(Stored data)
[Start of Attachment]
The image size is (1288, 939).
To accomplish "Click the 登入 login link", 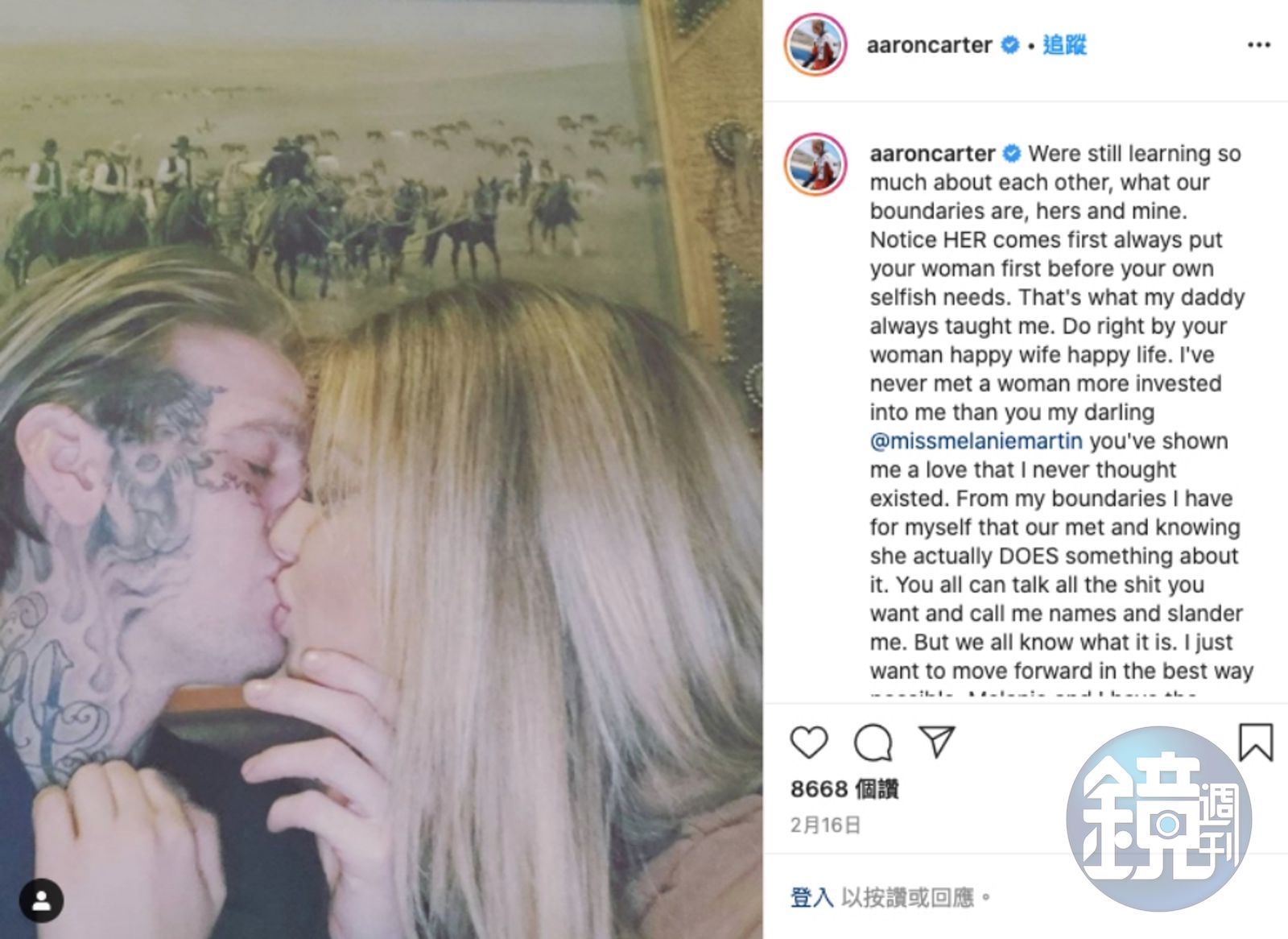I will (811, 897).
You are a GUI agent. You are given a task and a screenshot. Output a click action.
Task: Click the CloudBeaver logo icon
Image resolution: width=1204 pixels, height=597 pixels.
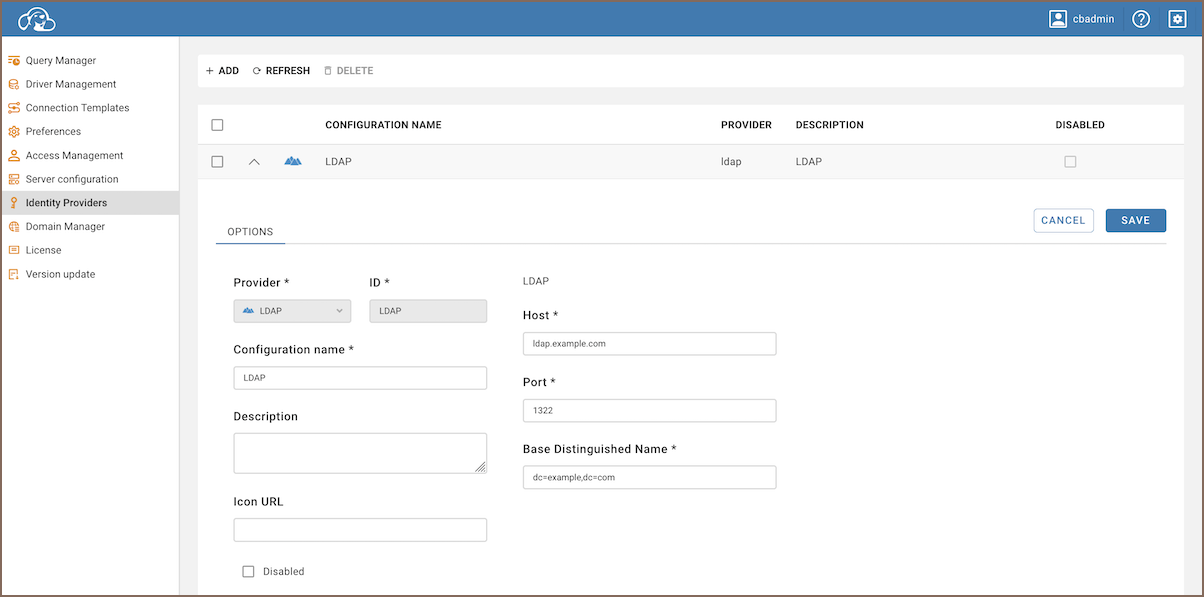click(37, 19)
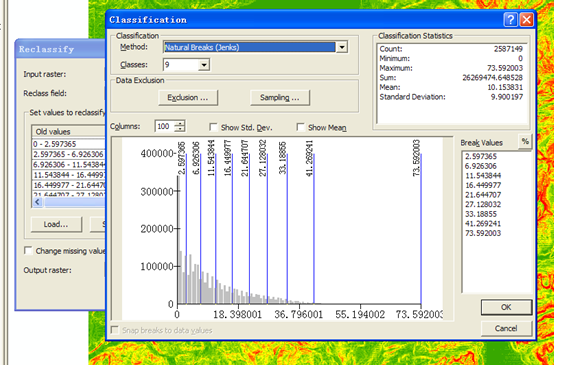576x366 pixels.
Task: Click the Sampling button
Action: (x=280, y=98)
[End of Attachment]
Using the records above, extract exactly and only the lines from the one with "You are a GUI" through the final line, inclusive, leaving out pictures.

-- SOLUTION TO THIS EXERCISE --
You are a GUI agent. You are given a task and a screenshot. Output a click action.
Task: Click the CloudBeaver logo icon
Image resolution: width=1204 pixels, height=597 pixels.
click(37, 19)
576x366 pixels.
Task: Click the Sampling button
Action: (x=280, y=98)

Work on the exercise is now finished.